JEDDAH: The National Committee of Workers and businessmen have agreed on providing two-day weekly off for employees in the private sector, said Abdul Rahman Al-Zamil, head of the team of businessmen that attended a social dialogue forum on the issue.

"A closed-door meeting of representatives from the three parties have agreed that the weekly off in the private sector would be two days and but did not decide the days of the weekend," said Al-Zamil, who is a prominent businessman and industrialist.

There were proposals to make Friday and Saturday weekly holidays for the benefit of businesses having contacts with international companies and agencies. Al-Zamil expressed his hope that an agreement would be reached on bringing down weekly working hours to 40, a demand that was made to attract Saudi workers to private firms. However, some businessmen have suggested making it 45 hours.

"Most members of our team have agreed to a one-shift duty with work starting at 10 a.m. and exempting Makkah and Madinah from limiting working hours," Al-Eqtisadaih business daily quoted Al-Zamil as saying.
A survey conducted by the Ministry of Labor and King Abdul Aziz National Dialogue on working hours has revealed that shortening working hours in the private sector would encourage citizens to work in that sector.

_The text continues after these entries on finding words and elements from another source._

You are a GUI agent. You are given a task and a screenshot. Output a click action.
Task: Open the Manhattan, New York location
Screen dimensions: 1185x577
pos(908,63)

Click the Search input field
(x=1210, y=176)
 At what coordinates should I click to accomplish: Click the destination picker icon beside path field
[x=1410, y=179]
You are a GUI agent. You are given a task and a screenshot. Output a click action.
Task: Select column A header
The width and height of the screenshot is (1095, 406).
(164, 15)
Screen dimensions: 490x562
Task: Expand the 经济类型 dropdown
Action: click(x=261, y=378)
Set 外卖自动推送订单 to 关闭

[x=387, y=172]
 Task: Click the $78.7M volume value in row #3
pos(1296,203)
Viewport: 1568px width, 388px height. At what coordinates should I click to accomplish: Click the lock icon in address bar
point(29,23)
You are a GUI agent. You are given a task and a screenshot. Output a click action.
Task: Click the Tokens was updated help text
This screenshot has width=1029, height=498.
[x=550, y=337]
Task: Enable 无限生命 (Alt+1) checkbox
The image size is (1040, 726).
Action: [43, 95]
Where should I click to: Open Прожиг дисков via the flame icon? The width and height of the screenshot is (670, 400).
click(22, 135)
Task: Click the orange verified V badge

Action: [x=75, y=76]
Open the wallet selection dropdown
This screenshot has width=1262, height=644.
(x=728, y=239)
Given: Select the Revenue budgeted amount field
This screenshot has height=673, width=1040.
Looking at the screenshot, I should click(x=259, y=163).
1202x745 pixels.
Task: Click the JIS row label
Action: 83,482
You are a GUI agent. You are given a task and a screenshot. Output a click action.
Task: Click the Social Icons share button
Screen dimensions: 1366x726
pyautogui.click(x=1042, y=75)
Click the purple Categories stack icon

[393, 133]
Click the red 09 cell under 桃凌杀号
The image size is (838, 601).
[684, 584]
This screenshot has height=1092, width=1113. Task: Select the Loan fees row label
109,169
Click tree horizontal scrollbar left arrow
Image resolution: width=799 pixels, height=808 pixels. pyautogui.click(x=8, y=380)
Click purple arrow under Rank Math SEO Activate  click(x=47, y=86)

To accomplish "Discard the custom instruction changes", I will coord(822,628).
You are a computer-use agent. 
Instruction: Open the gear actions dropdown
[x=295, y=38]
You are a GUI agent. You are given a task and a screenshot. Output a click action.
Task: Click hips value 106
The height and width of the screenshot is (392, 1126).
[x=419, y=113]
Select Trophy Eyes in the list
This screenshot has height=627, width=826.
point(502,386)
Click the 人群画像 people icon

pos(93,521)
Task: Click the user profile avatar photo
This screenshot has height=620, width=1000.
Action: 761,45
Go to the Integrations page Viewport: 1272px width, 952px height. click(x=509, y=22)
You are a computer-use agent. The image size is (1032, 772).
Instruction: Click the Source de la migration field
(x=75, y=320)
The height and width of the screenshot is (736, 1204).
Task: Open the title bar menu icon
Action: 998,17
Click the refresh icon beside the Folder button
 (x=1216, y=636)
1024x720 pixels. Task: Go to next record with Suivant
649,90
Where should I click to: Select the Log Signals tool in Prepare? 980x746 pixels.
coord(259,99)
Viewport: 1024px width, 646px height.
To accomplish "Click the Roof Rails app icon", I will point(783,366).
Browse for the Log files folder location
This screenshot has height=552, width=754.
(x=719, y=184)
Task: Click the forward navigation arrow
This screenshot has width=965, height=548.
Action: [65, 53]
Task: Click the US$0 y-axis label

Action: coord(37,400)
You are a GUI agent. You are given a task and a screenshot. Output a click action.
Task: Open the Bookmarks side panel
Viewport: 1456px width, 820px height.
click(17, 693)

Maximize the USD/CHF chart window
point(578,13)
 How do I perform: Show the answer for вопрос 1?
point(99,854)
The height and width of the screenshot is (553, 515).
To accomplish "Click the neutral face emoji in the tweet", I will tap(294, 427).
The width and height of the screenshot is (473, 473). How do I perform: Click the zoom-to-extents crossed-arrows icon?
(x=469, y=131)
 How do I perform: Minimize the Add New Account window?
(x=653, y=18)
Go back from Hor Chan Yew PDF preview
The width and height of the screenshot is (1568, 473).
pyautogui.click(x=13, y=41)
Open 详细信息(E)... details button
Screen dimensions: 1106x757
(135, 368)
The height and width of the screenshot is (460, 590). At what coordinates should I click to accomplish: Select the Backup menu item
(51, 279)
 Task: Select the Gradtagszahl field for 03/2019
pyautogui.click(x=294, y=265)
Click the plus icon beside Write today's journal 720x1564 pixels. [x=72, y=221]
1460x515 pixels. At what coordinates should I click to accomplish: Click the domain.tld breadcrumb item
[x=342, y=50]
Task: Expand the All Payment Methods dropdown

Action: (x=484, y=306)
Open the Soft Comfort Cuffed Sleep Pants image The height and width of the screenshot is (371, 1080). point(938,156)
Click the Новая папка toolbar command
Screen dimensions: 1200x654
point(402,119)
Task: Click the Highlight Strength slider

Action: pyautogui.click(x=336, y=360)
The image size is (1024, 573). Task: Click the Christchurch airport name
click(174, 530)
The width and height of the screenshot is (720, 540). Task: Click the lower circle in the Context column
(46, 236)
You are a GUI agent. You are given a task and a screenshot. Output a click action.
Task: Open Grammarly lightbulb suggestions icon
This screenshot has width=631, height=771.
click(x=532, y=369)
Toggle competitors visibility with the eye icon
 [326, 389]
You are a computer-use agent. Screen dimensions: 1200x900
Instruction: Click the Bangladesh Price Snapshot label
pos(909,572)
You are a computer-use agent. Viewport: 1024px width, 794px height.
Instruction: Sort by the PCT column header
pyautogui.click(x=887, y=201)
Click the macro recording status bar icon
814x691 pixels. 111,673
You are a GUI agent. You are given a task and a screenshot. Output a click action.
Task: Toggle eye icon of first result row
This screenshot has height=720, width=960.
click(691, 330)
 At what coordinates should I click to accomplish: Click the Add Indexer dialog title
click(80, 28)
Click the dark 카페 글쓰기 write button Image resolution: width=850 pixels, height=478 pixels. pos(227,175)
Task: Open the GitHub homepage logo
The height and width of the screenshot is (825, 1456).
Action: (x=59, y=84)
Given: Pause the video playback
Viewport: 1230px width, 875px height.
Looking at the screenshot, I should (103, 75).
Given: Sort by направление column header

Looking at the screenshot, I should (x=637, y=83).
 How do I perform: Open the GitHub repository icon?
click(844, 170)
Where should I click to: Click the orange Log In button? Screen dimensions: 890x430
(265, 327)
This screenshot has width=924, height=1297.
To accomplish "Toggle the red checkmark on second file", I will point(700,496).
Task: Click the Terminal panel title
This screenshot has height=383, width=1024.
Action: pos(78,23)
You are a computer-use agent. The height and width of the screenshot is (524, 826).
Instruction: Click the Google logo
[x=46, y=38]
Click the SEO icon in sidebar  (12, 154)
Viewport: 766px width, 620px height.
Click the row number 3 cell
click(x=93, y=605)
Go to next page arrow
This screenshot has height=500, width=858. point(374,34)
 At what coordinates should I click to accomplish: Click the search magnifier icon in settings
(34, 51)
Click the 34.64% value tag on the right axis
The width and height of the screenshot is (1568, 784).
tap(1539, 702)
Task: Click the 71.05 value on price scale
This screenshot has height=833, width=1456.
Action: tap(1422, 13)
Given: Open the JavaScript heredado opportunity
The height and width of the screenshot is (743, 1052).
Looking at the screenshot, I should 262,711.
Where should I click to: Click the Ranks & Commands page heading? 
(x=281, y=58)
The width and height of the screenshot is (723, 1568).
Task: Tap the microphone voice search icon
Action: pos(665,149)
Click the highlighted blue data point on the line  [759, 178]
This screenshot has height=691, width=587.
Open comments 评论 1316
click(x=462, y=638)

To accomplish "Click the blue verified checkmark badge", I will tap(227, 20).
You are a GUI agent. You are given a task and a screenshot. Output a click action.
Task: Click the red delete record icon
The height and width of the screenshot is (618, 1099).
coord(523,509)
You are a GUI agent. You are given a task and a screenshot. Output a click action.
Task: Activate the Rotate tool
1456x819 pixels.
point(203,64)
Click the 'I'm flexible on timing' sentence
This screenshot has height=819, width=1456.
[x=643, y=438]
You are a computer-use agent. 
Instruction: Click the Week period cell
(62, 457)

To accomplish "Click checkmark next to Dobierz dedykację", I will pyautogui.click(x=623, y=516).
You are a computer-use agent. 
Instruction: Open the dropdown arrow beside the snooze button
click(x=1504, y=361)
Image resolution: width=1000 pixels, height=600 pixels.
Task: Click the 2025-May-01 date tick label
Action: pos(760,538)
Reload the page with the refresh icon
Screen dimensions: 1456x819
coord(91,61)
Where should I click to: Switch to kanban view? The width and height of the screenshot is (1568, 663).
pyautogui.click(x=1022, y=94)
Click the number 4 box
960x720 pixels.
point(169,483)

The study, which covered 3,662 respondents from across the Kingdom, shows that the long working hours is the main reason for the reluctance of young Saudis to take up offers in the private sector. A majority of participants in the study did not support Saturday to be one of the proposed two-day weekend, although they did support a two-day weekend to make it more attractive for Saudis to work in the private sector.
Employment issues and unemployment problems are the main concerns of 49 percent of Saudi youth who took part in the survey. Housing and rent issues came second, concerning 32 percent of participants. 

Ibrahim Al-Moaiqali, director general of the Human Resource Development Fund, said Wednesday's dialogue did not reach any consensus on how to confront the challenges facing the private sector and reach solutions that would make the job market more attractive to Saudis.

He emphasized the need for taking a balanced decision to protect workers' rights as well as to boost the national economy. "The decisions should not affect the national economy and the Kingdom's businesses. Private sector investments are a key factor to accelerate economic growth," he added. He said an agreement on weekly off days and weekly working hours would solve one of the major obstacle facing Saudi workers.

Ahmed Al-Humaidan, secretary-general of the dialogue forum and undersecretary at the Labor Ministry, said the ministry has no plan to impose its decision on the private sector. "We organized this forum to reach a consensus on the issue," he pointed out.

He said the Council of Saudi Chambers, the National Committee of Workers and the Labor Ministry should work together as partners to achieve job market stability and accelerate economic and social development.
The dialogue forum discussed four important papers on the effect of working hours on institutions; unification of working hours in the public and private sectors; daily working hours in the wholesale and retail trade; and distribution of daily working hours.